EXTRACT:
☆ ☆ ☆ ☆ ☆ ☆ ☆
That night, tired as he was, Alan stayed up until three o’clock wading through scripts. The next night it was the same. Daytimes he called his producer and director friends on the phone, catching up and asking anxiously, “Say, you haven’t got a script for me, have you?” When one promptly replied, “I sure have. I’ve got two. When can I see you?” Alan rushed to Sue. “What do you know?” he cried. “I’ve got me a job lined up—maybe two!”



A WEEK after the Ladds came home, Sue got a special kiss when she woke up. “What day is this?” her husband asked. “March 15,” Sue said. “Income Tax Day!”

“You can do better than that, honey.”

“Of course I can,” she grinned. “It’s the day twelve years ago that I became Mrs. Alan Ladd. All the bad things happen to you the same day,” she kidded.

“All the good things,” he corrected her, straight-faced. “Thank God for you—and for the income tax! Say, since you’re dressed—will you do me a favor? I left my cigarette lighter in the car last night.”

Sue stepped out to the garage. She didn’t get to Alan’s car on the contrived errand because another one blocked her way—a shiny black Cadillac. On the door handle was a huge, red bow and a dangling placard. “Susie—” it read, “Cuz I love you. It’s yours, so go ahead and kill me—‘The Daddy.’ P.S. I know we can’t afford it— but ain’t it a beaut?”



Sue Ladd lingered thoughtfully, stroking the smooth new hardtop and reading that note over and over again. Alan had to make people happy—especially people he loved—but he also had to apologize for doing it.

Anyone who has ever known Alan Ladd appreciates the paradox of his makeup. The restless, ambitious guy has sought and fought steadily for everything Hollywood could give him but he has just as consistently backed away from the big treatment and crazy capers.

When you’ve been as poor as Alan Ladd has been you don’t forget it easily. A kid who lost his father when he was a baby, rattled across the country in a creaking jalopy, Okie style, and knocked around depression-strapped California in transient camps under the stern discipline of a stepfather, does not develop a taste for high life. A boy who earned everything he got himself doesn’t treat his acquisitions lightly. A man who watched the mother he adored die before his eyes with himself still unproved and a failure, is not prone to look on his success thereafter as license for a lark. Alan Ladd literally had holes in the soles of his shoes when the tide turned for him. He couldn’t trip up a primrose path with the skin still rubbed raw.



Early in his career, Paramount sent him and Sue to New York for personal appearances and put them up at the Waldorf-Astoria. One night he ordered two hamburgers sent up to the room. But when he saw the $5 tab he couldn’t eat his. It hadn’t been long since Alan himself had been frying hamburgers and selling them for a dime in a shack he called “Tiny’s.” In those early days at Paramount the star of the picture was known to grab scenery and lift it before a razzing yell from the grips, “Hey, Alan—let’s see your union card!” stopped him. It sometimes happens today, because Al still has that union card from the days when he was a grip, and lucky to be one.
☆ ☆ ☆ ☆ ☆ ☆ ☆
MATERIAL SHOWN:
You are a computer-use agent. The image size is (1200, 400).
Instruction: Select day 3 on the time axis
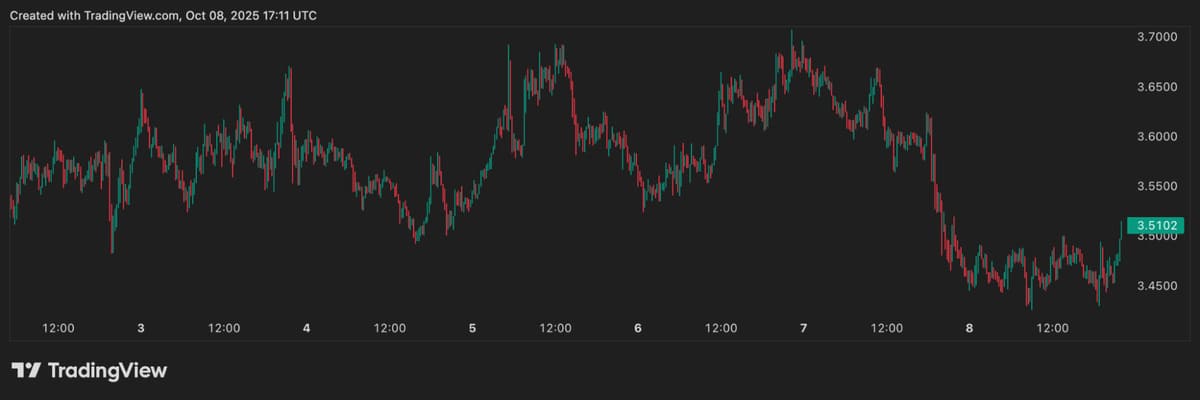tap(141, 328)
☆ ☆ ☆ ☆ ☆ ☆ ☆
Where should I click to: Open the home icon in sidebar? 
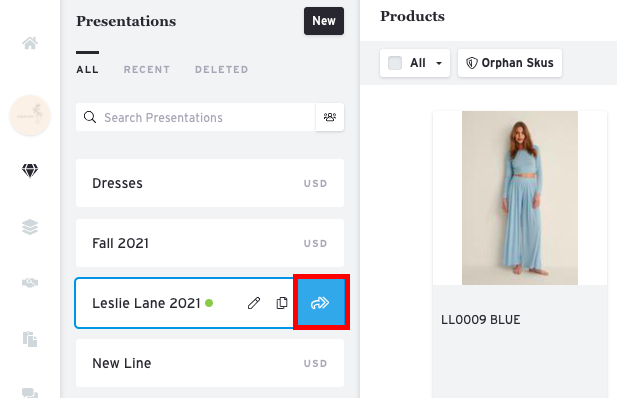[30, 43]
☆ ☆ ☆ ☆ ☆ ☆ ☆
PROBLEM STATEMENT:
Answer these questions using the Alan Ladd text.
1. What date does Sue give when her husband asks what day it is?
2. What car blocks Sue's way in the garage?
3. What was the tab for the two hamburgers at the Waldorf-Astoria?

FULL OUTPUT:
1. March 15.
2. A shiny black Cadillac.
3. $5.